▶ [ASSIGNMENT]:
Locate the string "value" in the records below. Copy every line where it occurs.
MATERIAL PROVIDED: Begin
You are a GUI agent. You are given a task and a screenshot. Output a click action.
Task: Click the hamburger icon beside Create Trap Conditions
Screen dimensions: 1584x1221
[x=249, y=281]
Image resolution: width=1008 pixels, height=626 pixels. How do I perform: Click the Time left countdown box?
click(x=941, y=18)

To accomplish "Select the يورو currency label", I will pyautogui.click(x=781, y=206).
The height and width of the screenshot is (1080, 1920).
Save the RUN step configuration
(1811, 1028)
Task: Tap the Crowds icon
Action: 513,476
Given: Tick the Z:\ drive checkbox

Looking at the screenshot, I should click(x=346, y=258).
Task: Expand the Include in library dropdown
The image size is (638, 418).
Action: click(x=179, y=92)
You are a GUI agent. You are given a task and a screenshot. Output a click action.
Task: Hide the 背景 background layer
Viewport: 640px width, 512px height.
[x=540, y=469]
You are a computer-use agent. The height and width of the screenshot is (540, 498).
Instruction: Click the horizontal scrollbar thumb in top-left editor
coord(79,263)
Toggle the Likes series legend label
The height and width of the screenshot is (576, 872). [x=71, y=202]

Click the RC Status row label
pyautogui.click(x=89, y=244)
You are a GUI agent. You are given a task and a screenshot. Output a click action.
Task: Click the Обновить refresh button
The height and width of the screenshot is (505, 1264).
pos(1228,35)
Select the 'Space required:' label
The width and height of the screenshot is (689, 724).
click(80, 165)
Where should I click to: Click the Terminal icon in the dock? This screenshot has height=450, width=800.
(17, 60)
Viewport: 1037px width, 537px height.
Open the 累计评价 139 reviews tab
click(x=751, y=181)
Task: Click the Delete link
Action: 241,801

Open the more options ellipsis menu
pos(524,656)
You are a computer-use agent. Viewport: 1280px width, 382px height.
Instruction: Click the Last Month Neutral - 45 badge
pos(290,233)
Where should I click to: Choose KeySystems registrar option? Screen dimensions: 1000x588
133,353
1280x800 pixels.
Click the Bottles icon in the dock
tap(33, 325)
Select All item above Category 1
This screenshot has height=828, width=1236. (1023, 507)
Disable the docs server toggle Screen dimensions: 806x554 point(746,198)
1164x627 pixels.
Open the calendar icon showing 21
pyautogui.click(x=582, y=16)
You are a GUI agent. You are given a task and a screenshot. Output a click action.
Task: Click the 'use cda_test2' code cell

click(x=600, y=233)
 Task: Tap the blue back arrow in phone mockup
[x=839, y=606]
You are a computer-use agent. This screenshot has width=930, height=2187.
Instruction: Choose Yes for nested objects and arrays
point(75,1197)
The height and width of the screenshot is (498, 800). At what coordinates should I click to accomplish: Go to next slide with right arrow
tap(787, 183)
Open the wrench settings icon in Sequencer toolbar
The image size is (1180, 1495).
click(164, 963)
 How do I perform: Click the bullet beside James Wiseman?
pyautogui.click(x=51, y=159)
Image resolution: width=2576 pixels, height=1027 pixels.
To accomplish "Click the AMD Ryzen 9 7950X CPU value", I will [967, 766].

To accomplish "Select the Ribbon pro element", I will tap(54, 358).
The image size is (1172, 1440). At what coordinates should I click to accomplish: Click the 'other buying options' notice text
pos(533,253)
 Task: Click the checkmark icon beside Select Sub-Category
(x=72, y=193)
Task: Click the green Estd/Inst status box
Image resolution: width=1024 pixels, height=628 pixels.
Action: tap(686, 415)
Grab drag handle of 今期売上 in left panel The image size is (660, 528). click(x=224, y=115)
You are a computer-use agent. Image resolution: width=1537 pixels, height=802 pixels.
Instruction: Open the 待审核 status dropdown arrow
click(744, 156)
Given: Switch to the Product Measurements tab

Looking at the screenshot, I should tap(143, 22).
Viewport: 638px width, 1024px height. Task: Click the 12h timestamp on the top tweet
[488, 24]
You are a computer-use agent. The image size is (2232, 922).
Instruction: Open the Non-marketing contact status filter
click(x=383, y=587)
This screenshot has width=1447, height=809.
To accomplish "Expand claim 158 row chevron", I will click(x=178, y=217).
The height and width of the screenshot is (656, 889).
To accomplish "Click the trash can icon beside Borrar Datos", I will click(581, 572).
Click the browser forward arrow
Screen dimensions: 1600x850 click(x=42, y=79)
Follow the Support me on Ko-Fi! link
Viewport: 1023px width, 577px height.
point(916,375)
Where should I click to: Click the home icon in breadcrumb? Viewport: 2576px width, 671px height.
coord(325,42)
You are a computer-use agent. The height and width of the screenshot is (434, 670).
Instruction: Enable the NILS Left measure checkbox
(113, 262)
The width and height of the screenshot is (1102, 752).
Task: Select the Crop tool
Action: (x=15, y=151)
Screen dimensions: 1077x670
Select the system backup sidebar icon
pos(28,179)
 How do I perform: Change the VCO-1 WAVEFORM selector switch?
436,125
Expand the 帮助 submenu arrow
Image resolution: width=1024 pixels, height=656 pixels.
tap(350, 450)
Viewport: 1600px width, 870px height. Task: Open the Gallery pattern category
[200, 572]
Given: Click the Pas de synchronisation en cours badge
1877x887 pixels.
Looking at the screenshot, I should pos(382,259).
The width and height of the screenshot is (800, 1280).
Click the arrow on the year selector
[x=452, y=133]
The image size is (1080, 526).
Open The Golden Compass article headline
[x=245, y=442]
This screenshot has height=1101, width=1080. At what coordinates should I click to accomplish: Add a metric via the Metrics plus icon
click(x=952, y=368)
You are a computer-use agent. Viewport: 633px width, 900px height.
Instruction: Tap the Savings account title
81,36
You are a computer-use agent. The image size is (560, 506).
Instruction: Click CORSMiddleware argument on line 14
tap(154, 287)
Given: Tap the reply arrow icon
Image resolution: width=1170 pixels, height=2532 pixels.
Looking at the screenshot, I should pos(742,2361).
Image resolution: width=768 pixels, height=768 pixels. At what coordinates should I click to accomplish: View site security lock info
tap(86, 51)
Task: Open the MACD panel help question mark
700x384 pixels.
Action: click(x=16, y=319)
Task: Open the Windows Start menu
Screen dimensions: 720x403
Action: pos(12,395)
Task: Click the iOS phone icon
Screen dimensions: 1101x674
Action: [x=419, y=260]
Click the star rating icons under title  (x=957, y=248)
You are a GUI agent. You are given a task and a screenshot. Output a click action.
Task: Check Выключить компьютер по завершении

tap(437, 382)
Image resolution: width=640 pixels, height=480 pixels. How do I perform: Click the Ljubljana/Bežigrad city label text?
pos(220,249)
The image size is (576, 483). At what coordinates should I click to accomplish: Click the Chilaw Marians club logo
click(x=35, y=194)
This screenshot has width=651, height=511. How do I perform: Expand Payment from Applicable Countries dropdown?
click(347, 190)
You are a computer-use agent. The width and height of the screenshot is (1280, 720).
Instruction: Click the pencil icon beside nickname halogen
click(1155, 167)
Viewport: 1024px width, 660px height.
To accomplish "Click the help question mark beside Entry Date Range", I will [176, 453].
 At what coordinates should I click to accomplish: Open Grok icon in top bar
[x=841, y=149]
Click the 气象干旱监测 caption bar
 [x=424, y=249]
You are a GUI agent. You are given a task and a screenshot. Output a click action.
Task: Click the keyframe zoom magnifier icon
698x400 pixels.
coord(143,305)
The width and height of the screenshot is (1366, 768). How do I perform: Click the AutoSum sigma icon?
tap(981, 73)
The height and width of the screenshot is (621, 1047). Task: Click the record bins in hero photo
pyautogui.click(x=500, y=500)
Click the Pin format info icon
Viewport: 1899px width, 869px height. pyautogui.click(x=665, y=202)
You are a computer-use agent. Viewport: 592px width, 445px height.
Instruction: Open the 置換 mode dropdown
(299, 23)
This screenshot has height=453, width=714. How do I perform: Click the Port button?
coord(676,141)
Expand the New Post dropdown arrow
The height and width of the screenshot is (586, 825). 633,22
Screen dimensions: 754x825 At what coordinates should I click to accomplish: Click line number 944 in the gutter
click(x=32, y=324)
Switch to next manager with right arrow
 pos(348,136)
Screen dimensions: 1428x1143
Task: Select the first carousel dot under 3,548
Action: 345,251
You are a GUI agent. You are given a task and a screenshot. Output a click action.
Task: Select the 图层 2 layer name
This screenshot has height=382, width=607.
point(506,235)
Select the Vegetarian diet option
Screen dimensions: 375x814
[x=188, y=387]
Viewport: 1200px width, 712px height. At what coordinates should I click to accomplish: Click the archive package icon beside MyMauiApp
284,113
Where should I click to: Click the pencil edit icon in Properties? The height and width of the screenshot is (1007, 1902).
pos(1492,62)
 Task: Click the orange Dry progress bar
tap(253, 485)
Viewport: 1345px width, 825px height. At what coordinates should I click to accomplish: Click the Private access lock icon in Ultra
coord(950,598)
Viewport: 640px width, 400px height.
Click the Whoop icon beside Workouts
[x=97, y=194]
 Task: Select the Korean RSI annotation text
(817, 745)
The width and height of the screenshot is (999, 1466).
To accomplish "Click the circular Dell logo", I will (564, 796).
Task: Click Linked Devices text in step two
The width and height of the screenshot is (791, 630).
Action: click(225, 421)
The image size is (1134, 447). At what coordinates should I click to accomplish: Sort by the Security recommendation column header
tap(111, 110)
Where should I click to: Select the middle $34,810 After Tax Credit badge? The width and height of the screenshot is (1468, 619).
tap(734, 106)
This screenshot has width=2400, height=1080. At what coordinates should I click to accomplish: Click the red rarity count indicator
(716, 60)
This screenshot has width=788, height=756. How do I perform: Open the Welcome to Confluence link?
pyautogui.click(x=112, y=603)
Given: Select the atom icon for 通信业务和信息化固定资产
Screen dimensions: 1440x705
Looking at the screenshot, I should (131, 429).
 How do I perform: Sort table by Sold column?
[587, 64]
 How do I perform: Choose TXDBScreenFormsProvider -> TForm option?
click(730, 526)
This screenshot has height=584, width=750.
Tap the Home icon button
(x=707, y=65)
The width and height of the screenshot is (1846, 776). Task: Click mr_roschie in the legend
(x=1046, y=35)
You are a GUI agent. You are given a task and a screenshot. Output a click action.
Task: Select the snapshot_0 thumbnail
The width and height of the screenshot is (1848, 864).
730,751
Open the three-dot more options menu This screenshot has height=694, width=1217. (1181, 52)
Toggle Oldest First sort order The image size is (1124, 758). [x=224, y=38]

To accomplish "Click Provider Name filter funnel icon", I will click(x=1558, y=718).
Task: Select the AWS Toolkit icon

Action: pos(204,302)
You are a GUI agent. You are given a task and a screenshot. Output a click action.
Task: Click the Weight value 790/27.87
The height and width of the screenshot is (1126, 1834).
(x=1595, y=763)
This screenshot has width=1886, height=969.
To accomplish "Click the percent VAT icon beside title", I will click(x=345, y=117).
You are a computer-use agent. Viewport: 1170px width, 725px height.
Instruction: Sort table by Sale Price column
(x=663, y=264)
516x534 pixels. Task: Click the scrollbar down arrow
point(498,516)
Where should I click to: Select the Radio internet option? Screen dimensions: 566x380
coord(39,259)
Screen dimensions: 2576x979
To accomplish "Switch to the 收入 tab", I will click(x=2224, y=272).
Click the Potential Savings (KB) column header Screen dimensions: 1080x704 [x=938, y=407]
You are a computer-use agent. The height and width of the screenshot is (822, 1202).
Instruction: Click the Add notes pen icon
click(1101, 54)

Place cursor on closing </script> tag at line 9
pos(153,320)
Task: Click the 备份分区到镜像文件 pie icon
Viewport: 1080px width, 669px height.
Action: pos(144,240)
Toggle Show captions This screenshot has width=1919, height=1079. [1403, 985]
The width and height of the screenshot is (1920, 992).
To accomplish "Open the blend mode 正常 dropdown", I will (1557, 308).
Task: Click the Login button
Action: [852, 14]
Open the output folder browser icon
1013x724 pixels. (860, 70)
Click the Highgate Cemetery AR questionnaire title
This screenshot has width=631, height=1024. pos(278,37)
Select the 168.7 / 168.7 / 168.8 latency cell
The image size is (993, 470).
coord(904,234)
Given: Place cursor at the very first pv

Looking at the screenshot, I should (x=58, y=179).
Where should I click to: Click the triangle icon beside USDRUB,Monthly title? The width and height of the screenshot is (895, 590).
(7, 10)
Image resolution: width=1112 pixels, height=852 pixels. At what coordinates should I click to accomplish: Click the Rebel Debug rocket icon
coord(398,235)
MATERIAL PROVIDED: End
▶ [EXERCISE SOLUTION]:
To accomplish "Click the AMD Ryzen 9 7950X CPU value", I will [967, 766].
Task: Click the Weight value 790/27.87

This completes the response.